Разливочный кран повез первый ковш к составу с изложницами. Другой кран зацепил крюками второй ковш, поднял его над стендом и повез в противоположную сторону.
Макаров и Гаевой с напряжением следили за рабочими, суетившимися у ковша. Разливщик взялся обеими руками за рычаг стопора. У Макарова чуть дрогнули желваки на скулах — в этот ответственный момент может оторваться пробка в ковше, и тогда не миновать аварийной разливки. Но все обошлось благополучно. Из-под ковша сверкнула белая струя, и из изложницы вырвалось пламя загоревшейся смазки.
В это время подошел Ротов и велел подручному позвать Шатилова и Пермякова.
Они пришли вместе.
— Прошу вас завтра вечером в клуб ИТР, отпразднуем такое событие.
Когда мартеновцы удалились, директор наклонился к Мокшину.
— Не хочется этого празднества, но нужно отметить людей.
— Да, не ко времени, — согласился Мокшин. — Марганцевой руды осталось на пять дней.
Если бы можно было остановить время…
17
Как ни мало бывал Пермяков дома, от него не укрылось необычное поведение жены и дочери. Они все о чем-то перешептывались, что-то тайком обсуждали, много шили, и Ольга подолгу вертелась перед зеркалом, подгоняя по фигуре то одно, то другое новое платье.
«Ох, никак к свадьбе готовятся!» — догадывался Иван Петрович, но, обиженный заговорщицкой политикой жены и дочери, помалкивал.

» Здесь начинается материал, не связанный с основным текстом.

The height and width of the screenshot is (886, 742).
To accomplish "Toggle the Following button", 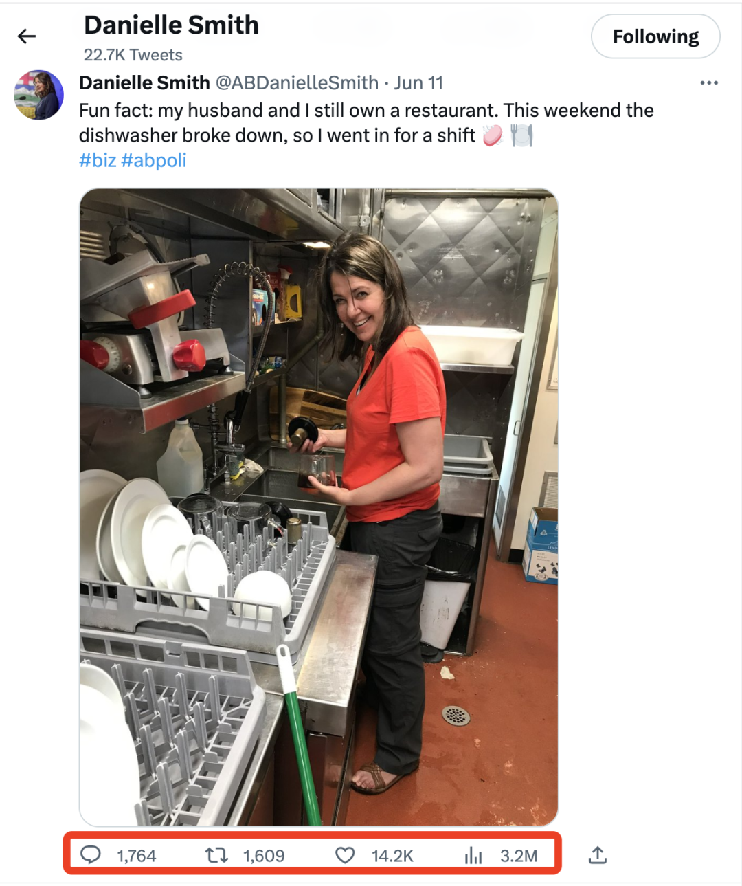I will coord(655,36).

Все восставало в нем при мысли, что Ольга по своей неопытности и доверчивости может жестоко обмануться, и сердце его сжималось от неосознанного страха за будущее дочери — хотелось, чтобы оно было безоблачным. Однако, если бы он и мог разрушить отношения Ольги с Валерием, то не стал бы этого делать. Так часто люди, не соединившие свою жизнь с теми, кого полюбили впервые, корят себя за совершенную ошибку! Неизведанное, предполагаемое счастье рисуется им радужнее того, которым обладают. И в тайниках души надолго залегает тоска по первой сильной, но почему-то оборванной любви.
Иван Петрович благоговел перед дочерью и страшился даже мысли о том, что когда-нибудь Ольга осудит его злую родительскую волю. Но и оставаться в стороне он не считал возможным.
С женой говорить не имело смысла — она, может, больше, чем Ольга, была ослеплена достоинствами Валерия, да и вразумительно, веско объяснять ей причину своей неприязни к Валерию Иван Петрович не мог. Только дочери счел он возможным высказать свои весьма смутные соображения.